SUPPLIED TEXT:
"""

A book by one of France's most celebrated and controversial literary figures arrives in bookstores this week, 78 years after the manuscript disappeared

'Lost' manuscript of pro-Nazi French author published 78 years later

It is a rare thing when the story of a book’s publication is even more mysterious than the plot of the novel itself.

But that might be said of Guerre (War) by one of France’s most celebrated and controversial literary figures, Louis-Ferdinand Celine, which arrives in bookstores on Thursday, some 78 years after its manuscript disappeared.

Celine’s reputation has somehow survived the fact that he was one of France’s most eager collaborators with the Nazis.

Already a superstar thanks to his debut novel Journey to the End of the Night (1932), Celine became one of the most ardent anti-Semitic propagandists even before France’s occupation.

"""

EXTRACTED MATERIAL:
"""

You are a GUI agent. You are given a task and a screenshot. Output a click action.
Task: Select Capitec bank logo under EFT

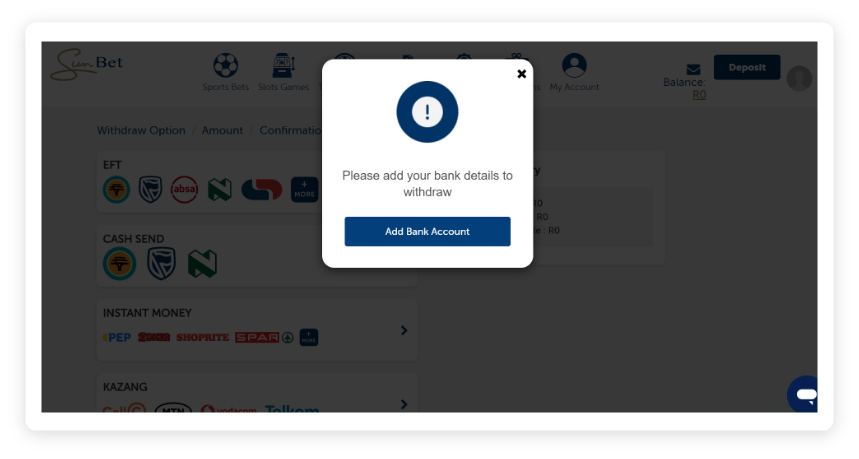pos(262,190)
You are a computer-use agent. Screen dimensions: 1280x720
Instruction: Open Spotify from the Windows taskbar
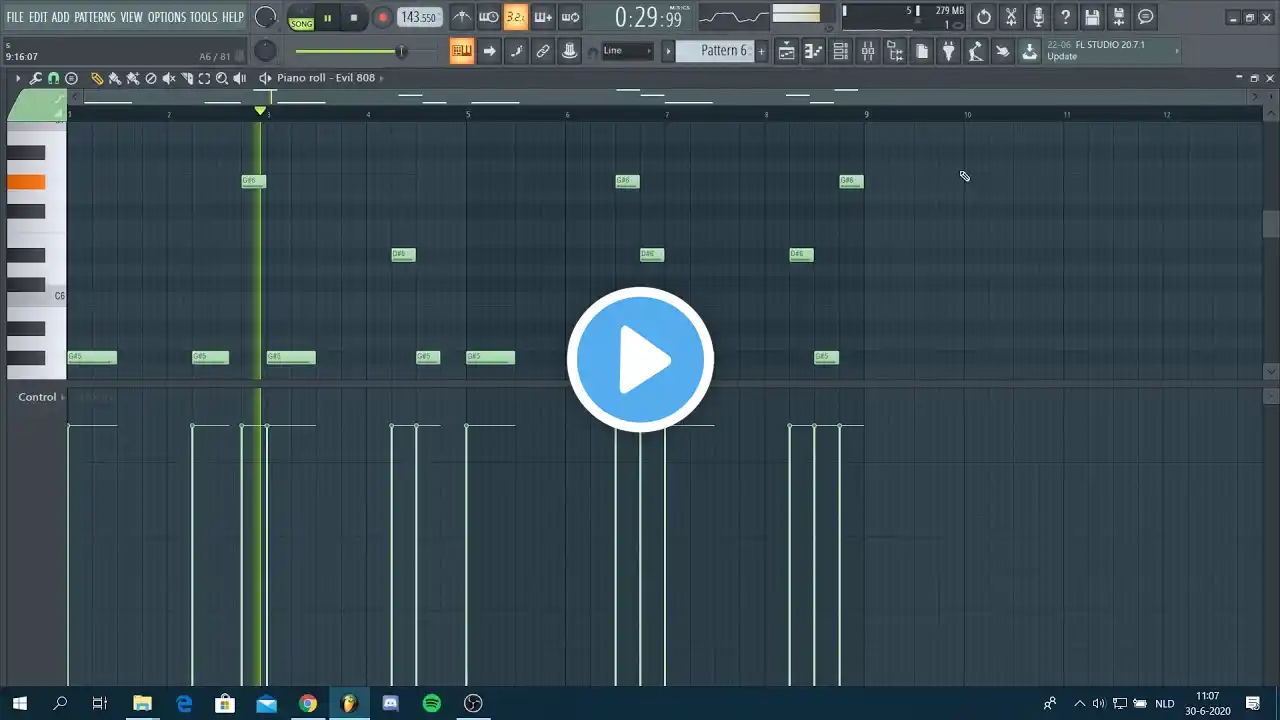pyautogui.click(x=432, y=704)
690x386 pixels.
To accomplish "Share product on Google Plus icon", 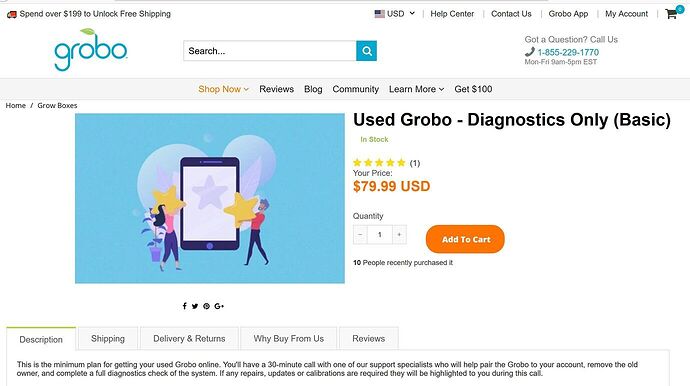I will (219, 306).
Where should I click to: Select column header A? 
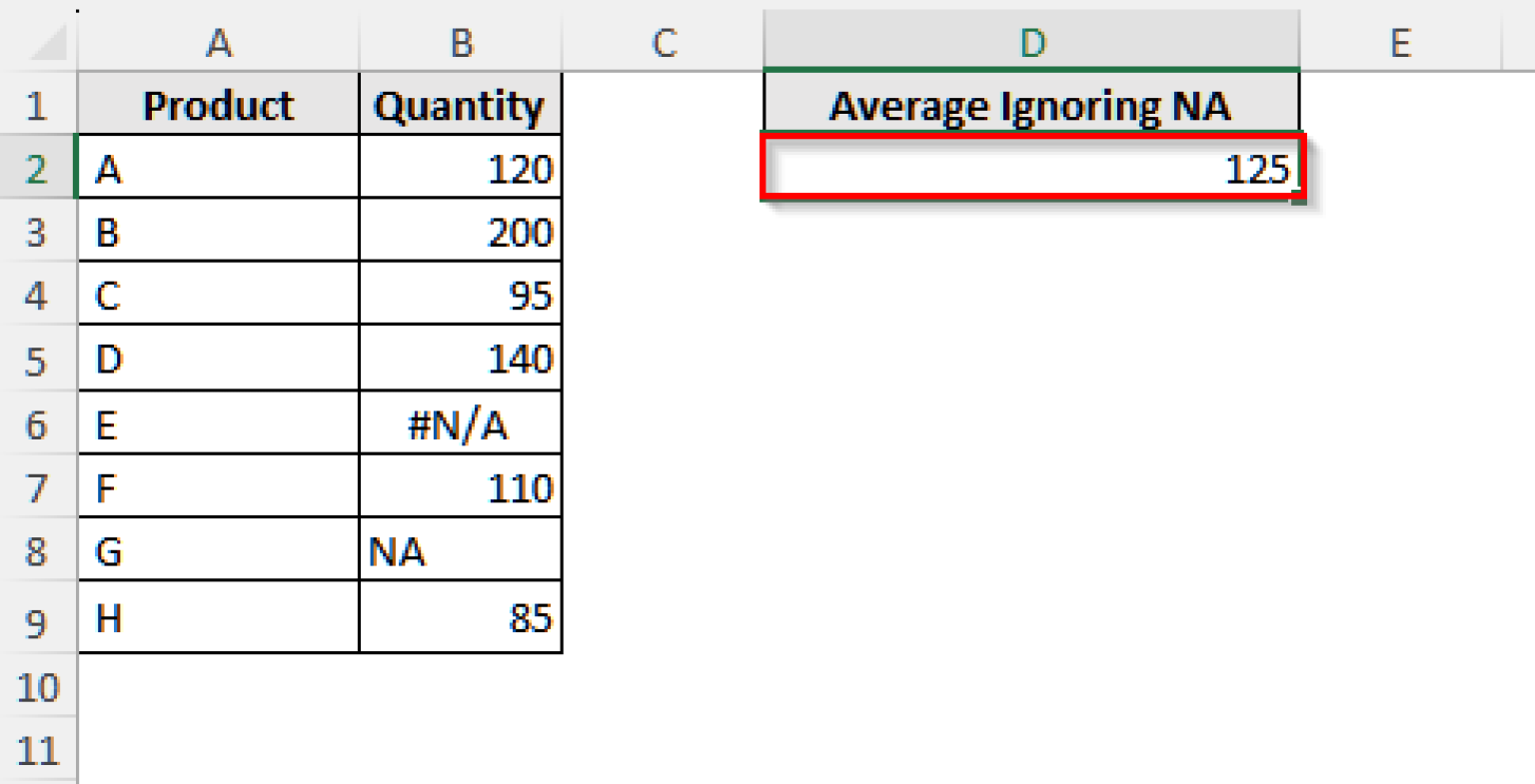tap(216, 43)
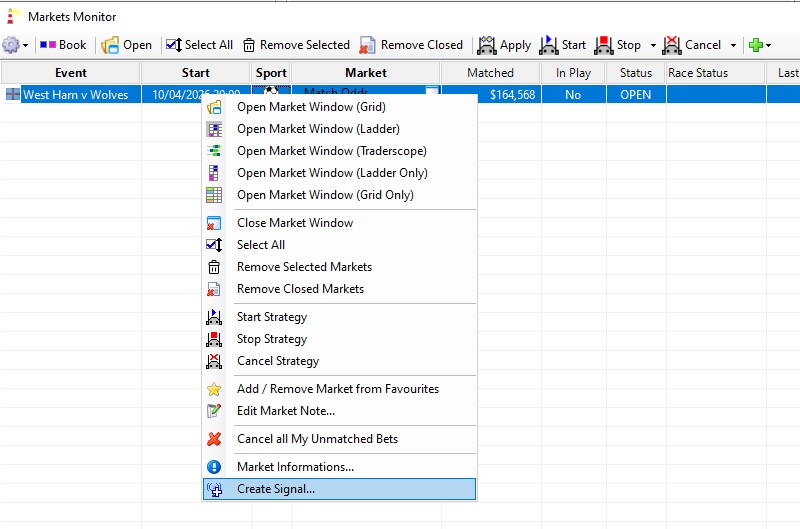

"""

ASSIGNMENT:
Reproduce the complete article about the lost Celine manuscript word for word, from its opening line to its last sentence.

THE COMPLETED TASK:
A book by one of France's most celebrated and controversial literary figures arrives in bookstores this week, 78 years after the manuscript disappeared

'Lost' manuscript of pro-Nazi French author published 78 years later

It is a rare thing when the story of a book’s publication is even more mysterious than the plot of the novel itself.

But that might be said of Guerre (War) by one of France’s most celebrated and controversial literary figures, Louis-Ferdinand Celine, which arrives in bookstores on Thursday, some 78 years after its manuscript disappeared.

Celine’s reputation has somehow survived the fact that he was one of France’s most eager collaborators with the Nazis.

Already a superstar thanks to his debut novel Journey to the End of the Night (1932), Celine became one of the most ardent anti-Semitic propagandists even before France’s occupation.